Oct 25, 2018, 8pm

Apartment House: Dejligt vejr i dag, n'est-ce pas, Ibsen?

$20 donation for advanced booking, free entry night-of on a first-come, first-served basis

This program is presented in conjunction with the exhibition Henning Christiansen: Freedom is Around the Corner, on view at 55 Walker Street from October 11 through November 2, 2018.

A new realization of Henning Christiansen’s Opus 37, an opera first presented at Aarhus Kunstmuseum on March 22, 1968. In this iteration, the opera will be reinterpreted and staged by Anton Lukoszevieze with an arrangement by his UK-based ensemble Apartment House, conducted by Jack Sheen and featuring Scandinavian singers. Of the opera, Lukoszevieze writes:

“Christiansen's opera, enigmatically titled Dejligt vejr i dag, n'est-ce pas, Ibsen? [Beautiful weather today, n'est-ce pas (isn’t it), Ibsen?] is perhaps the ne-plus ultra of his objectivity music. The libretto consists of a single short poem by the Danish concrete poet Hans-Jorgen Nielsen. This poem is used as the vocal material and is basically cut-up and reiterated in different ways throughout the opera. There is no plot, no action. The four singers are trapped in a circular world of no beginning or ending—the whole ethos is flat and uniform, corresponding to Christiansen's theory of anticipation and theatrical time.

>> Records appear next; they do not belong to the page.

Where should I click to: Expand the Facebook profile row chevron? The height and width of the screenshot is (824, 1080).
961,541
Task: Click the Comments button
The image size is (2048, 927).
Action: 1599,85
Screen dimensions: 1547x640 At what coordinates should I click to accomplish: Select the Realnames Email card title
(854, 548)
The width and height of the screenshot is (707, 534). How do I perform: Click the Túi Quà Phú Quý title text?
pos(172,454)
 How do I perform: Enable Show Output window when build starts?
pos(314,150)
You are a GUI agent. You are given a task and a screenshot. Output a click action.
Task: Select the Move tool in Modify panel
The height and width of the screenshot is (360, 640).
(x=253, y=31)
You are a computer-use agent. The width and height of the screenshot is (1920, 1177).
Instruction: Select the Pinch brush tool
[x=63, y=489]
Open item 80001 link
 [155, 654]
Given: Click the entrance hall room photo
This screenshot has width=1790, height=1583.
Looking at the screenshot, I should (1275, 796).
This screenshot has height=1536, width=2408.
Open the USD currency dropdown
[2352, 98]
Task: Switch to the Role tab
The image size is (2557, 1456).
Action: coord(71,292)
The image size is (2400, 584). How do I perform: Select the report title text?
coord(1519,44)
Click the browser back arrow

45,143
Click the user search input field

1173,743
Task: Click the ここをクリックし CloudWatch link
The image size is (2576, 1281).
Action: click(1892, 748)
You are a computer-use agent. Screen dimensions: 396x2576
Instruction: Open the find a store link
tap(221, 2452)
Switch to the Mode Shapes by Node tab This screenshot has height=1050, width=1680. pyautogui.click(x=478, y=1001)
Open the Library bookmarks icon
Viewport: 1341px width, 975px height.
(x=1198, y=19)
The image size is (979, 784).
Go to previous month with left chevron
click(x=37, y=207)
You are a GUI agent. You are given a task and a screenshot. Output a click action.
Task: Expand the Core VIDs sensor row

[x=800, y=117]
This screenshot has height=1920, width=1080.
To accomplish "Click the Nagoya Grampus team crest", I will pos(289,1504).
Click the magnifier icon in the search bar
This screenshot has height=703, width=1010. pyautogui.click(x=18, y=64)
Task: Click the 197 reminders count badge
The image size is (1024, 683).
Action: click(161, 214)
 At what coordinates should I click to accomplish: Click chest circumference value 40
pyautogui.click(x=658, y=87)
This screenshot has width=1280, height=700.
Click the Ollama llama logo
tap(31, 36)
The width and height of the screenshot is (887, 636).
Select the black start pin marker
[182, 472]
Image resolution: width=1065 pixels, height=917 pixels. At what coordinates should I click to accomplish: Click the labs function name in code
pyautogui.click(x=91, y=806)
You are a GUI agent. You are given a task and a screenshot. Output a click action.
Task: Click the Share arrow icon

As he stated, ‘I imagine music that is clear, simple and elementary in its structure—anonymous in the classical sense. A music of awareness where the formal idea is controlled by the rules of the game. Music that is controllable for the listener, in as much as the rules of the game and the idea can be directly heard.’...

Is this a lost classic of the ’60s? Yes, and even in the canon of Christiansen's own work a relatively unknown piece. The music is strange, beautiful and melancholic—redolent of Erik Satie, but a Satie lost on an island somewhere with just a metronome as his muse. Not a lot happens, but then again everything happens, as time is compressed and yet elongated, rather like the collapsing chimney that bookends Jean Cocteau's film The Blood of the Poet.”

Since its inception in 1995, UK-based Apartment House have become preeminent interpreters of experimental music, championing work by composers and artists of the historic avant-garde as well as their radical contemporaries. The group was formed by cellist Anton Lukoszevieze—the revolving-door ensemble’s only constant member—with the simple intention of performing work he felt was important, and has since developed into an outfit of voracious research, unearthing forgotten pieces of time-based work as well as commissioning over 100 new pieces. Apartment House have performed the work of Robert Ashley, Julius Eastman, George Brecht, Frederic Rzewski, Alison Knowles, Nam June Paik, Arthur Russell, Alvin Lucier, Takehisa Kosugi, Louise Bourgeois, Brian Eno, Lou Reed, George Maciunas, Alvin Curran, and Luc Ferrari, to name but a sliver of their repertoire. Due to his interest in Henning Christiansen’s work, Lukoszevieze in 2014 travelled to the island of Møn to dig through the former’s archive, and arranged Christiansen’s extended organ composition Fluxorum Organum for chamber ensemble out of love for the piece. Apartment House have performed in concert halls, art galleries, and clubs around the world and recorded CDs of music by Philip Corner, Christian Wolff, John Cage, and Cornelius Cardew.

Organized by Lawrence Kumpf, Artistic Director of Blank Forms, in collaboration with the Henning Christiansen Archive, with support from Nordic Culture Point, the Nordic Culture Fund, Snyk, the Danish Arts Foundation, the Royal Norwegian Consulate, Goethe-Institut, the Danish Consulate General, Music Norway, and Ultima Contemporary Music Festival.